BioIVT, a provider of research models and services for drug and diagnostic development, will use this International Organization for Standardization (ISO) compliant quality management system (QMS) – Master Control – to manage documentation, auditing, supplier and customer accounts, and risk.
The QMS will consolidate and replace computer- and paper-based document control systems used throughout existing and newly-acquired BioIVT sites in the US, Europe, and Asia.
Courtney Noah, VP of marketing at BioIVT, told us the company saw the opportunity of using the QMS as a tool to further emphasize its commitment to quality processes, as well as a way to provide trial transparency through procedures across its sites.
Noah explained, “It was critical that we invest in a high-caliber enterprise quality management system to support our infrastructure.
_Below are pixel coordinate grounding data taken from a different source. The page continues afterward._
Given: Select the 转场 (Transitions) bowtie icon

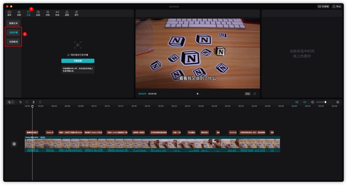Looking at the screenshot, I should (57, 13).
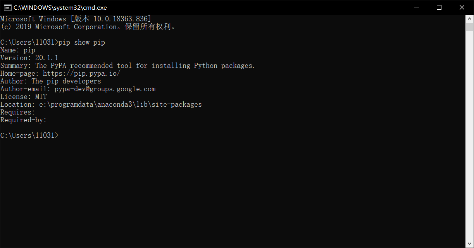474x248 pixels.
Task: Click the anaconda3 site-packages location path
Action: 121,104
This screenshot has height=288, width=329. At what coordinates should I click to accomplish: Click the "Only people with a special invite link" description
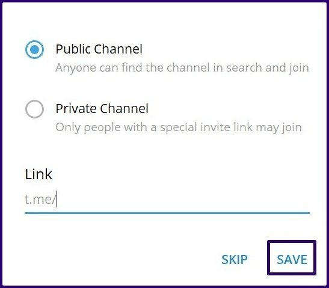pos(179,127)
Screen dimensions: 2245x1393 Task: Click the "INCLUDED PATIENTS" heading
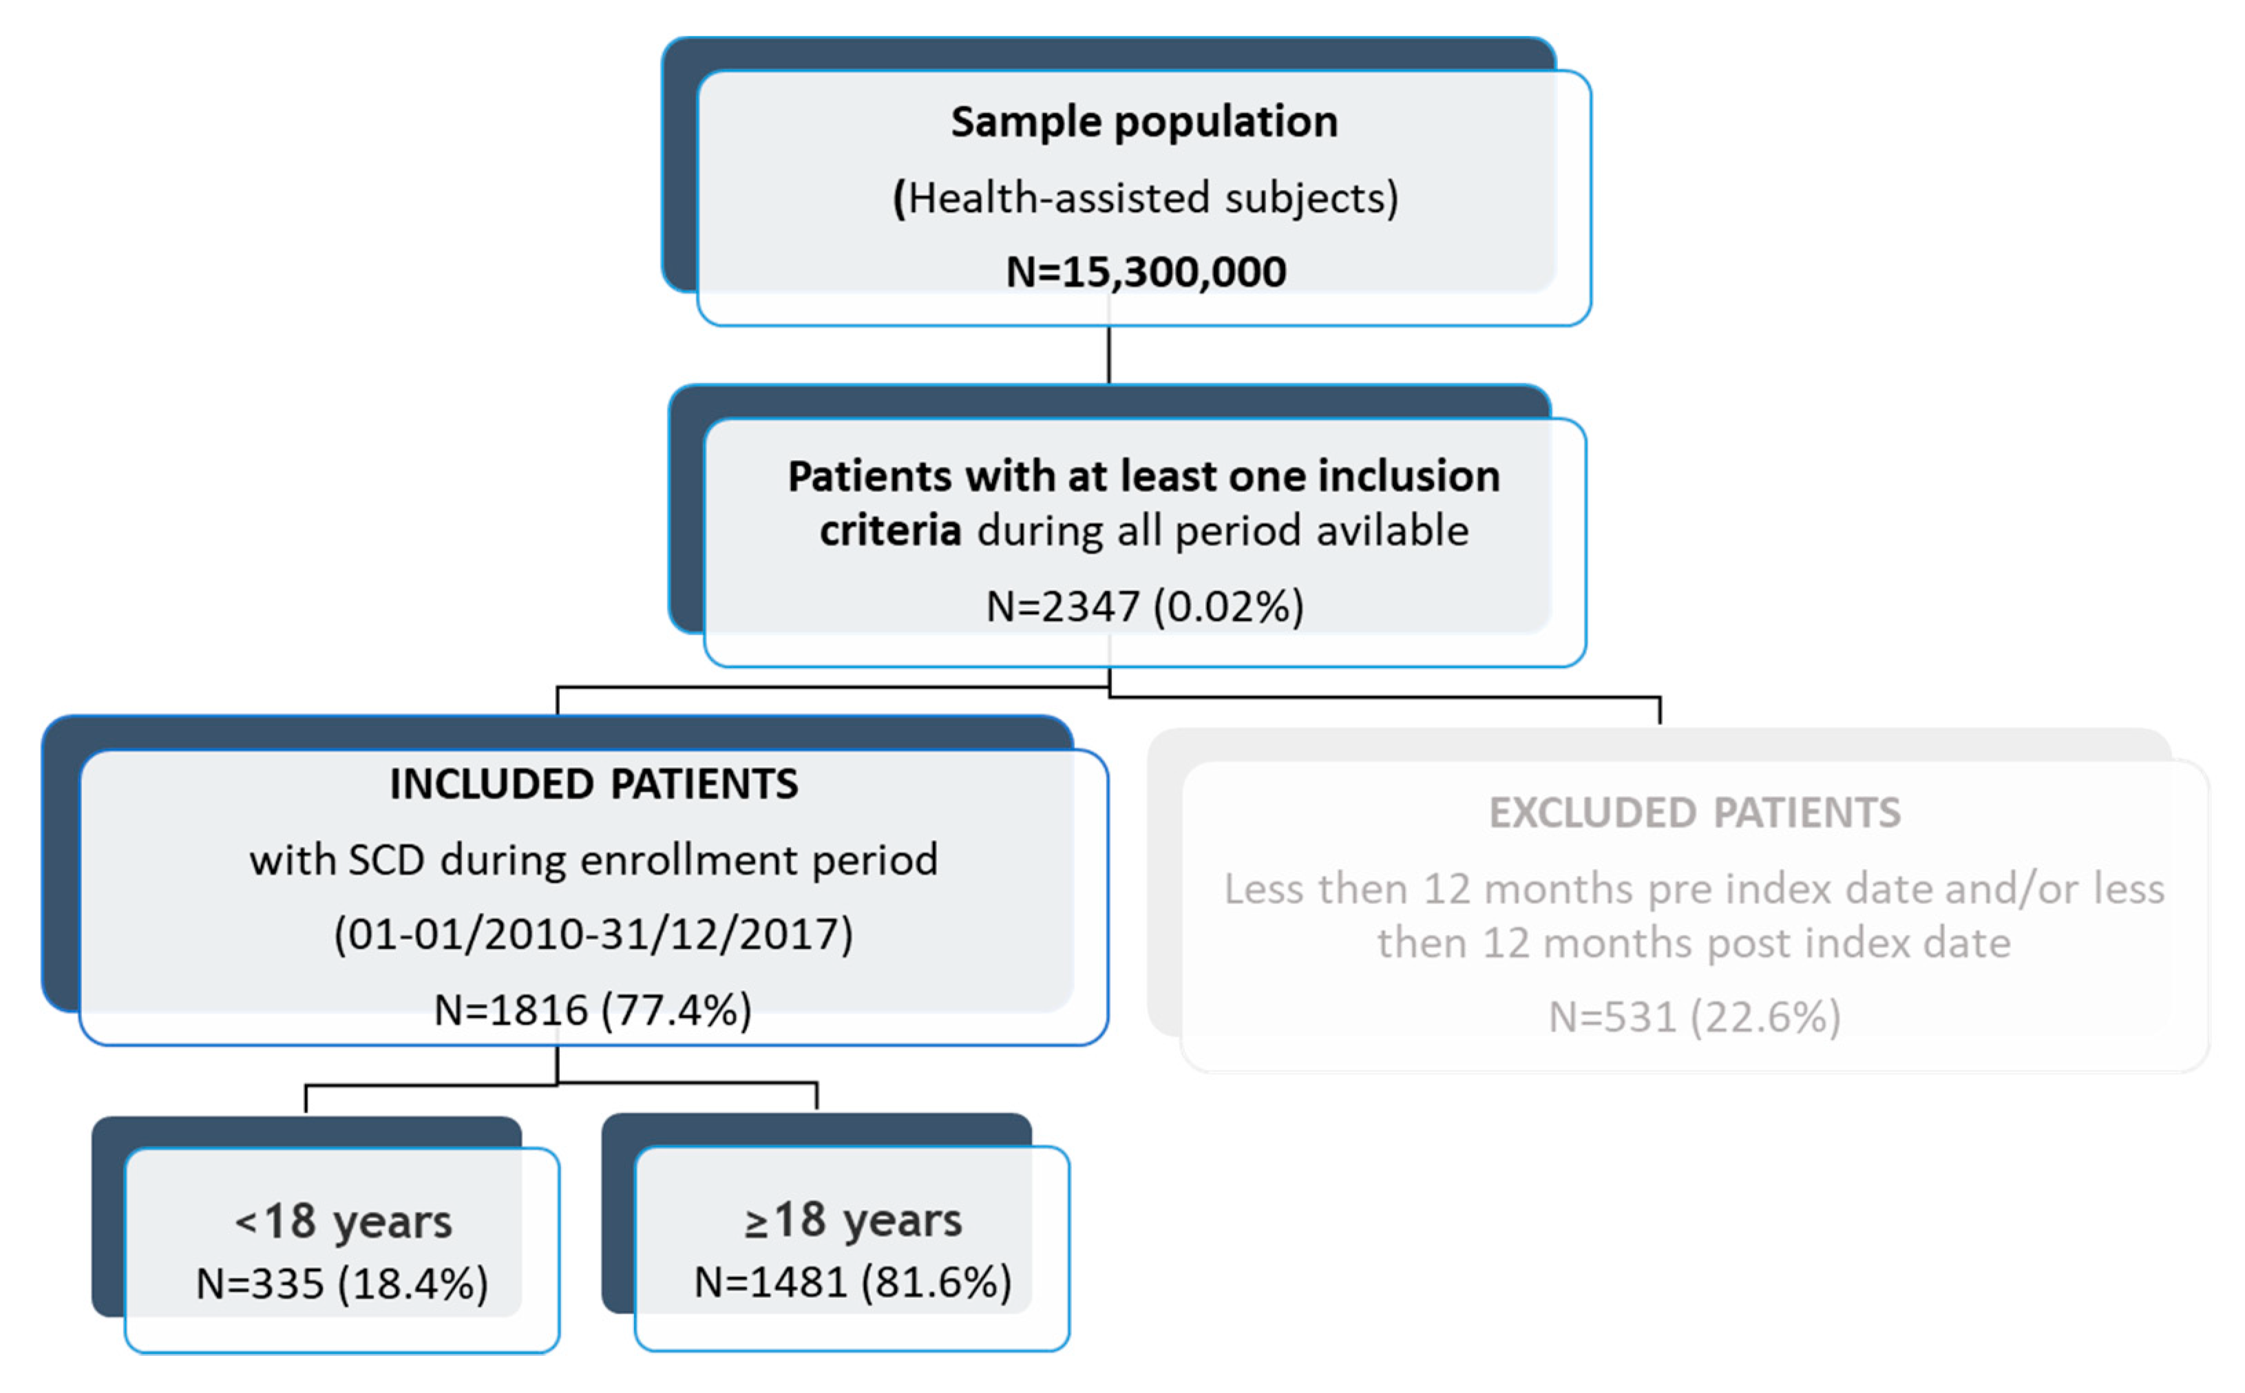pos(594,784)
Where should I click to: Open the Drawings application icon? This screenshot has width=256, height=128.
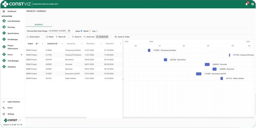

Implementation of the MasterControl platform will allow us to digitize, automate and integrate our quality and compliance processes across all BioIVT locations.”
Since August 2017, the company has acquired five companies including Asterand Bioscience, Qualyst Transporter Solutions, Optivia Biotechnology, Ascendance Biotechnology, and Clinical Trials Laboratory Services.
“As we acquired each entity, it was clear that we needed a universal quality system to standardize processes at all sites,” said Noah.
Master Control will provide oversight of the company's quality management and training programs. As part of its management capabilities it will assign training automatically when documents relevant to a project are entered into the system.